Just one week before this tragedy, a mom in Bristol,
Connecticut, was charged
with leaving her 11-year-old daughter alone in the
car while she ran an errand. The rationale was that the
child was in danger. What if she got abducted or died of
heatstroke? What if? is the rationale behind arresting
parents who let their kids wait in cars.
But tragedies are
extremely unlikely to happen while parents run errands. The vast
majority of kids who die in cars—up to 40 each year—do so because
they are forgotten all day, not waiting while mom picks up the
pizza or runs to the bank.
What happened in Stockton should serve as a reminder that
we just can’t predict tragedy.

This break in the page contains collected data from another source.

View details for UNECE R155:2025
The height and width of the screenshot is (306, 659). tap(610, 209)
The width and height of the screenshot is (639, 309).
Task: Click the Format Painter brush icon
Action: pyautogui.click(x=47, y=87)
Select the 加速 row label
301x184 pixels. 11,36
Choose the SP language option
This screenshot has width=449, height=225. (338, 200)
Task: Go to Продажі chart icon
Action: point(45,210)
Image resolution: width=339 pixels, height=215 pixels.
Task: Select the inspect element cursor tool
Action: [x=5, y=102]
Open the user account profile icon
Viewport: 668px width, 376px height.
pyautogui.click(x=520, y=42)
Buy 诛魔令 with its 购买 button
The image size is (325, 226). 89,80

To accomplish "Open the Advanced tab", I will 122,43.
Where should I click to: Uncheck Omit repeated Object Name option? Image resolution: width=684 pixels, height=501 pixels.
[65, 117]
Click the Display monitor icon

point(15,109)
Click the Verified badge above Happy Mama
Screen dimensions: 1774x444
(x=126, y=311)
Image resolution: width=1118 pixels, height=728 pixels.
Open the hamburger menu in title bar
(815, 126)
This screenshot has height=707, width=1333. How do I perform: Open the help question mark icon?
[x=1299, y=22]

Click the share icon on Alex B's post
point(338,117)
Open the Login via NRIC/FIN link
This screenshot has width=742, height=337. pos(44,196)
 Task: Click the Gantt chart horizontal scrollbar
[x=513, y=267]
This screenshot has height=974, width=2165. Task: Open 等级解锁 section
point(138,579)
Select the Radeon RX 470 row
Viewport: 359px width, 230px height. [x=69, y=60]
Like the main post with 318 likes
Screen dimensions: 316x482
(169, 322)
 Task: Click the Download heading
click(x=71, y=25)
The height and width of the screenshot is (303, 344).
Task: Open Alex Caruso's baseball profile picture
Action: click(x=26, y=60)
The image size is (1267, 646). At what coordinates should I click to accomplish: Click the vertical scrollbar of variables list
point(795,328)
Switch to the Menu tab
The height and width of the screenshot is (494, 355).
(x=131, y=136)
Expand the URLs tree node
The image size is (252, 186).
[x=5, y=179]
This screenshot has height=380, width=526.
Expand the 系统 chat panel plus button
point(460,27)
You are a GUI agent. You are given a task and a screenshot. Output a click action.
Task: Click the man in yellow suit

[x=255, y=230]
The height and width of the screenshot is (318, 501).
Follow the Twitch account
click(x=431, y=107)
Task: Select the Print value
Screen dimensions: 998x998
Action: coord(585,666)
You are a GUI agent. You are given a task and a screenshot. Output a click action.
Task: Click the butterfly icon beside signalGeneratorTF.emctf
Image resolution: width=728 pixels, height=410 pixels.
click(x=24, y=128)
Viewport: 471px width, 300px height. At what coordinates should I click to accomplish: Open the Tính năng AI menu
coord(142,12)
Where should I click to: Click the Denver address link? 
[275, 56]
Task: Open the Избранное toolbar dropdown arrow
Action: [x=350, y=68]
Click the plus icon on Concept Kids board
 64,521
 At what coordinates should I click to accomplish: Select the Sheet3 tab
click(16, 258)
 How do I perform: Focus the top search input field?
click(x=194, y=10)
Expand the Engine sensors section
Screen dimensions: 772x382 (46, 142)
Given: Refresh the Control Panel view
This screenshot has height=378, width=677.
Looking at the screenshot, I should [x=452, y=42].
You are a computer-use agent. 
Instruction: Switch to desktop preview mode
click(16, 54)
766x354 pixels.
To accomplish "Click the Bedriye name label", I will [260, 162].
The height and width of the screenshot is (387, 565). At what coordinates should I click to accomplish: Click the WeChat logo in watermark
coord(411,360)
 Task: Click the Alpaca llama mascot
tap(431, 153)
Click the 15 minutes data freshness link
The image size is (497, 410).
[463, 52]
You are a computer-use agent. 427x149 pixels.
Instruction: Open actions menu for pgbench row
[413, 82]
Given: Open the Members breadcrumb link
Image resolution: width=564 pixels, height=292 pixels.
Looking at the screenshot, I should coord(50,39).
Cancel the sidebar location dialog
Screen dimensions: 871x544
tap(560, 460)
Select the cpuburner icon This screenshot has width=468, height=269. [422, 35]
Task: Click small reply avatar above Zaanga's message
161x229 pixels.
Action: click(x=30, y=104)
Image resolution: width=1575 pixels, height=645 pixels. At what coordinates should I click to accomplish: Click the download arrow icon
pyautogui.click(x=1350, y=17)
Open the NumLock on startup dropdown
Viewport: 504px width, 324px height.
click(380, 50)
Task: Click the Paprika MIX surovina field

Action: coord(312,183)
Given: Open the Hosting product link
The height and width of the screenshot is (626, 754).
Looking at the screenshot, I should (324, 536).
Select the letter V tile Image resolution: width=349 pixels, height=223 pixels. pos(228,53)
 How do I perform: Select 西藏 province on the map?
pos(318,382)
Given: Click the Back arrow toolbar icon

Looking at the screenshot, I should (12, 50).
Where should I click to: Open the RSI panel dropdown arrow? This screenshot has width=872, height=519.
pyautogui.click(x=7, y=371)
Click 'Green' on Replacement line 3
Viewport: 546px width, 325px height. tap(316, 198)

We shouldn’t be arresting parents
under the assumption that outlandishly unlikely dangers are always
just around the corner. You could prohibit parents from leaving
kids in cars and then have them die in bank robberies! Both dangers
are extremely rare and impossible to predict—why have laws
that assume lightning is always about to strike?
There is risk in everything in life. Punishing parents who make
rational decisions just because something bad could happen
is not going to change that. Something bad could always
happen.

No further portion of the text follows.